В это время, как отмечает П. Валье, Тареев отнюдь не был изолированным мыслителем, каковым его пытались представить многочисленные критики, но являлся подлинным лидером «либерального крыла» академической профессуры, которая и доверила ему редактирование последних номеров «Богословского вестника» (май 1917 – декабрь 1918). После закрытия МДА Тареев некоторое время работал в Военном электротехническом институте, располагавшемся в ее помещениях. «Жизнь, – рассказывает мемуарист С. А. Волков, – научила его ценить и понимать значение Церкви для христианства и для каждого человека в частности.

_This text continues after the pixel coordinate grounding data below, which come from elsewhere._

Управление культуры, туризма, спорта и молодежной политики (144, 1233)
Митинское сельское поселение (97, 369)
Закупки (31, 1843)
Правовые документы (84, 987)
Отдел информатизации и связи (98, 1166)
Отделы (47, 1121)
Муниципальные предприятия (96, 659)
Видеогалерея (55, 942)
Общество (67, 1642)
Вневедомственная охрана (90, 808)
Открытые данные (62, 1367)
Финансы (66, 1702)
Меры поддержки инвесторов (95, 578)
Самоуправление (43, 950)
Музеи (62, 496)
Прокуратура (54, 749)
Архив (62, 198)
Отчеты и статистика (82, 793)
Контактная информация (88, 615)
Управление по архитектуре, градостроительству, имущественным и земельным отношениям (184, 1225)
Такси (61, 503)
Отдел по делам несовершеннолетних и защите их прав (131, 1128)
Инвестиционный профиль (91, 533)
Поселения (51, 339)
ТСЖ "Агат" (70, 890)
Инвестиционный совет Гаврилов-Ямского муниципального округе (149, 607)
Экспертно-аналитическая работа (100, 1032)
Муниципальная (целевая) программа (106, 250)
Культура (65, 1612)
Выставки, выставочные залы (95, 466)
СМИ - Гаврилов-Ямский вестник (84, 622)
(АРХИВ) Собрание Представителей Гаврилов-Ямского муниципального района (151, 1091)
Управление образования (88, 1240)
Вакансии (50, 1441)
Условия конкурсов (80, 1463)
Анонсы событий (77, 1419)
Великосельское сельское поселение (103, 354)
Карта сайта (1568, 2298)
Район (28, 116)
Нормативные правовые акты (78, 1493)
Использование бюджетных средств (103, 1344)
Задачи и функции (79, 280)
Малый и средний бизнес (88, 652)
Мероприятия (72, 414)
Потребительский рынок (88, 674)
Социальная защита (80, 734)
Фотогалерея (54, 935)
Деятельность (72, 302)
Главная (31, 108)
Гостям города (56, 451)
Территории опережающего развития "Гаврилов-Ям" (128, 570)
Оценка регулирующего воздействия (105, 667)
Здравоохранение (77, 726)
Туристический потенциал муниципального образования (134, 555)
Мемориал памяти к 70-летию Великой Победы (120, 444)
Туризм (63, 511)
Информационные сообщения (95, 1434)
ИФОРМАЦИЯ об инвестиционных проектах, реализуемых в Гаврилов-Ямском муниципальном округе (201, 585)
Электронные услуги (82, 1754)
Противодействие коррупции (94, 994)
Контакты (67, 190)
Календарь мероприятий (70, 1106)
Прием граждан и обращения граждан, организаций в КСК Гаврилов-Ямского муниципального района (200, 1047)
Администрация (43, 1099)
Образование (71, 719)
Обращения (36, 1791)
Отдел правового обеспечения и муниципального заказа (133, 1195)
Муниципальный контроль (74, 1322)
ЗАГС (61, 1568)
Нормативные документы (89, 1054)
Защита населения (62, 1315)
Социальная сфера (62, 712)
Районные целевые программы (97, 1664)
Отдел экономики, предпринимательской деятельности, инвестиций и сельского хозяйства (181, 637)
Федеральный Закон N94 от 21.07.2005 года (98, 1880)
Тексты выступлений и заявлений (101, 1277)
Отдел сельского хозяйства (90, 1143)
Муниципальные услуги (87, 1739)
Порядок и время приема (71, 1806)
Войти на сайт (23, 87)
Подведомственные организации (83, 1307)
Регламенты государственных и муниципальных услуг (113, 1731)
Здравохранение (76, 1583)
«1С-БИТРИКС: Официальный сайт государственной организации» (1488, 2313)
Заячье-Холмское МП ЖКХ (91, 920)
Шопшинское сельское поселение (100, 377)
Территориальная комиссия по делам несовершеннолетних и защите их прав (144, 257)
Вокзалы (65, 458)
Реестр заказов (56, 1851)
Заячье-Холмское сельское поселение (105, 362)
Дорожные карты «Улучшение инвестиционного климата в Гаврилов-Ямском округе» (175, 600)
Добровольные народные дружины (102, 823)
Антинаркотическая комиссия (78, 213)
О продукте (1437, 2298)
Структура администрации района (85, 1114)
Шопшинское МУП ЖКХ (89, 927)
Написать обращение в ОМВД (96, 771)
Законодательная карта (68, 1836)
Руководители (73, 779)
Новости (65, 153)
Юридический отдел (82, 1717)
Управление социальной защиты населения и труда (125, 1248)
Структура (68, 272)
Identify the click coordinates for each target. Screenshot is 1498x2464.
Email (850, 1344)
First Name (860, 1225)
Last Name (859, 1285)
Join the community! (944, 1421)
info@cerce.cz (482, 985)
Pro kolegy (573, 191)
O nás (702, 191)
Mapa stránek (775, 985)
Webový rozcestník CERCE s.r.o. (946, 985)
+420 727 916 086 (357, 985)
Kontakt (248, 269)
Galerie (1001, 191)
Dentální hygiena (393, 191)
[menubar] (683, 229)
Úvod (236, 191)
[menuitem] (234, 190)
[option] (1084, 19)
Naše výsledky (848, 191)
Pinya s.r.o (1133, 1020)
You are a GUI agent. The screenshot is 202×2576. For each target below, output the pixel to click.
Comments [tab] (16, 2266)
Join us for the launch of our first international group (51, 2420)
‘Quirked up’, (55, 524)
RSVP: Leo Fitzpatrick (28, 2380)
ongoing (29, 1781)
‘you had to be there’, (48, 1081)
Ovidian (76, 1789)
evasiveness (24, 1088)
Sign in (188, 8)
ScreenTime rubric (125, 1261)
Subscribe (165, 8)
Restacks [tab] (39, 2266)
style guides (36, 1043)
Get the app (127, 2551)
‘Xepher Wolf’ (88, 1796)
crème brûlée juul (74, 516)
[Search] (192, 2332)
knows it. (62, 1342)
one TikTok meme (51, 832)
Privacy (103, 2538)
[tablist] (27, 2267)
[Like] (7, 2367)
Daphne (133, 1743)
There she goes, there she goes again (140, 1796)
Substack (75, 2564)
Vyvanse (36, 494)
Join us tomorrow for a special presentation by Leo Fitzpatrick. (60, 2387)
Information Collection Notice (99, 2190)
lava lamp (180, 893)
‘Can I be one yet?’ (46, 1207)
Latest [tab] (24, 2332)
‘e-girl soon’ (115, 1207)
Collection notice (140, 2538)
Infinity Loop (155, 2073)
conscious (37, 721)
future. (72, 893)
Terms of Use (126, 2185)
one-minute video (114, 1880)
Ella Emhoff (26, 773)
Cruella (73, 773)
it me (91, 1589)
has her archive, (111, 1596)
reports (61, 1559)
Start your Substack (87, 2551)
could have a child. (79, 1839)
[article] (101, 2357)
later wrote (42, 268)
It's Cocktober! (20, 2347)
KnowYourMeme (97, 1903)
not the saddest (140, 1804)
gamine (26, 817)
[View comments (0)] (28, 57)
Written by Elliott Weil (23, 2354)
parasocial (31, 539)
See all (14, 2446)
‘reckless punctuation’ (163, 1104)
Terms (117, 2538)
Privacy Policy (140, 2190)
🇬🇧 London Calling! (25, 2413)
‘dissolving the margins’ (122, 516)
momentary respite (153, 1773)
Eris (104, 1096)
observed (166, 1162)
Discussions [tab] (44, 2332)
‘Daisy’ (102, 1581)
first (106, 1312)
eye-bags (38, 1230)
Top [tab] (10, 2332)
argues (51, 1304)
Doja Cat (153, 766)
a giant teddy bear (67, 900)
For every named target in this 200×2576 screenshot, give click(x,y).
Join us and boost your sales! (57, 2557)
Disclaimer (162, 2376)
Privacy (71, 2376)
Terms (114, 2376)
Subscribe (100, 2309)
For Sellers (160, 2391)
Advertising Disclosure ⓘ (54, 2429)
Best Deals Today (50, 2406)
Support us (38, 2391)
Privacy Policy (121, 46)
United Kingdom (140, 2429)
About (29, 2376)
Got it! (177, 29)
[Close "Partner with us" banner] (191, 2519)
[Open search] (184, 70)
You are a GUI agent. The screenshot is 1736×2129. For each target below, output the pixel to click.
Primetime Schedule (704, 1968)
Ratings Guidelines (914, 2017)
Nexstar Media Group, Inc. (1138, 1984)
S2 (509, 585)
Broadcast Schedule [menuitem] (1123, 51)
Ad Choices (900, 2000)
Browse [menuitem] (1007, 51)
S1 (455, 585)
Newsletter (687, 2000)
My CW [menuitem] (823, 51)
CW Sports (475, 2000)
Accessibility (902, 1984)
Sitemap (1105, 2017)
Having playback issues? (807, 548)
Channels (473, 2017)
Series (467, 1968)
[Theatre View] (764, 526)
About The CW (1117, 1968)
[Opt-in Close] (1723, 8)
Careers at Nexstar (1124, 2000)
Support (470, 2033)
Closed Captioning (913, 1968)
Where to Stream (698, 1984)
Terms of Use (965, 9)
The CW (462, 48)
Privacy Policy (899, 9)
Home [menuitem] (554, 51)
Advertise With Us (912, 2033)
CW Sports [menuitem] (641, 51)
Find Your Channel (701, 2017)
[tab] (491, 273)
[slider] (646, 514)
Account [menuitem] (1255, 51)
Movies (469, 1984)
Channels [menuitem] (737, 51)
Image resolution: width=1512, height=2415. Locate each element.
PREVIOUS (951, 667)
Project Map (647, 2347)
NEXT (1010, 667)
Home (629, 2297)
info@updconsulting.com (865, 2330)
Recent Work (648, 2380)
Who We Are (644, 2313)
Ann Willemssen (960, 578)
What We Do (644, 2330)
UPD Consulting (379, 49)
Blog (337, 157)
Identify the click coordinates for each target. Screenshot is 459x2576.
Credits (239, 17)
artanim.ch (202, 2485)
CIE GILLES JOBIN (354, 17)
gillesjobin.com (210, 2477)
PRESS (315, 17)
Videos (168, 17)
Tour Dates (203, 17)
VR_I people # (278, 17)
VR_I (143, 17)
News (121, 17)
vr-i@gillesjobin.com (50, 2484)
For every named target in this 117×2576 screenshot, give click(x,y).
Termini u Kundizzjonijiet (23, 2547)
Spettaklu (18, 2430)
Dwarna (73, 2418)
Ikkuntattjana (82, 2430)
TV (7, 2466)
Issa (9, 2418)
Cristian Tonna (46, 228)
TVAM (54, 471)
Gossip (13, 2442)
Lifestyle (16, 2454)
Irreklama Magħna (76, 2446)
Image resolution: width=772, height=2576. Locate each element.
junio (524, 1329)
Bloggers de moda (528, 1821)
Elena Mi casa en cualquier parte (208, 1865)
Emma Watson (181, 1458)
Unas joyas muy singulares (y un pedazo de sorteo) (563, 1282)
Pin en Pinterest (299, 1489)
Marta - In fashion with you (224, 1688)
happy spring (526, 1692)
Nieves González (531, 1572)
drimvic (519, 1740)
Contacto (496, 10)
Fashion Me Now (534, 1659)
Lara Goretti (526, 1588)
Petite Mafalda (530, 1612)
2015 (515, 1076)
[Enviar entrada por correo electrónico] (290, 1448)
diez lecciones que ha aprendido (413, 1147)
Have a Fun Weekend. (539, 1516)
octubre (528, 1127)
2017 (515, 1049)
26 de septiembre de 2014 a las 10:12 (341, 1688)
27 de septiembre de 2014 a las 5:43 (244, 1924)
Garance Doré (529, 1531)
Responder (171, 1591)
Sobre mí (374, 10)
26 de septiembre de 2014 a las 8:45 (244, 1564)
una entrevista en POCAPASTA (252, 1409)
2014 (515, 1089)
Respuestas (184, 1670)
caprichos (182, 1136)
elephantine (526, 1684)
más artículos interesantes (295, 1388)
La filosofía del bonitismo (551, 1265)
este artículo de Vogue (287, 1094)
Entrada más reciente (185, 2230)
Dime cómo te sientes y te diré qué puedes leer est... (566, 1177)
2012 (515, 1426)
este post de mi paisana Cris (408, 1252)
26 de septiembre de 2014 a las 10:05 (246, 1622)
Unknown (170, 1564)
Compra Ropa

Как мне довелось слышать от близких ему людей, после закрытия Академии он продолжал свою научную работу дома и состоял в „Церковной группе Иоакимова подворья“, то есть не порвал с Церковью и не примкнул ни к каким „обновленцам“». <…>
В значительной мере Тареев делает акцент на внутреннем делании – так сказать, на «внутренней Церкви», подобно И. В. Лопухину, которого, возможно, и не читал, или Канту – и противопоставляет ее «внешней», культовому, «символическому богослужению». Впрочем, не так уж сложно найти у него преемственность даже с московским святителем Филаретом (Дроздовым), особенно если вспомнить символическое толкование последним ветхозаветной скинии, согласно которому «престолом Божиим» мыслится душа человека… Критика «культового богослужения» ветхозаветными пророками излагается Тареевым с особой симпатией…<…>
Ссылаясь на суждение А. В. Горского («смешивает богодухновенные писания с произведениями собственно церковными»), Тареев утверждает, что этот приговор в отношении А. С. Хомякова «столь же справедливый, сколь и бесповоротный». Ему как раз и важно подчеркнуть различие в достоинстве Священного Писания и текстов святоотеческих, написанных по разным поводам и для церковного сознания значимых далеко не в одинаковой мере. <…>
Вопрос о соотношении богословия и метафизики является одним из самых запутанных. Прежде всего потому, что в качестве актуального он чаще всего даже не осознавался. Начиная с Оригена, «учителя александрийского», христианская метафизика, любомудрие и богословие, скорее, отождествлялись, создавая подлинно Гордиев узел… Справедливо как-то заметил митр. Антоний (Храповицкий), что «логика и метафизика суть весьма второстепенные способы познания Христа, что познается он по преимуществу деятельною любовью». <…>
Тареев ясно дает понять, что в старинном разделении богословия на «умозрительное» и «деятельное», docrina de credendi и docrina de agendi, собственно богословием является именно второе, то есть «нравственное», тогда как первое удовлетворяет гностическим интересам и фактически тождественно христианской метафизике, подвергнутой беспощадной критике Кантом. Вместе с кенигсбергским мыслителем он готов искать «царство» и «свободу» только в сфере «практического разума». <…>
Выход из «византийского тупика» Тареев видел в возрождении исконной русской философии сердца, провозвестником которой был опальный архимандрит Феодор (Бухарев)… ».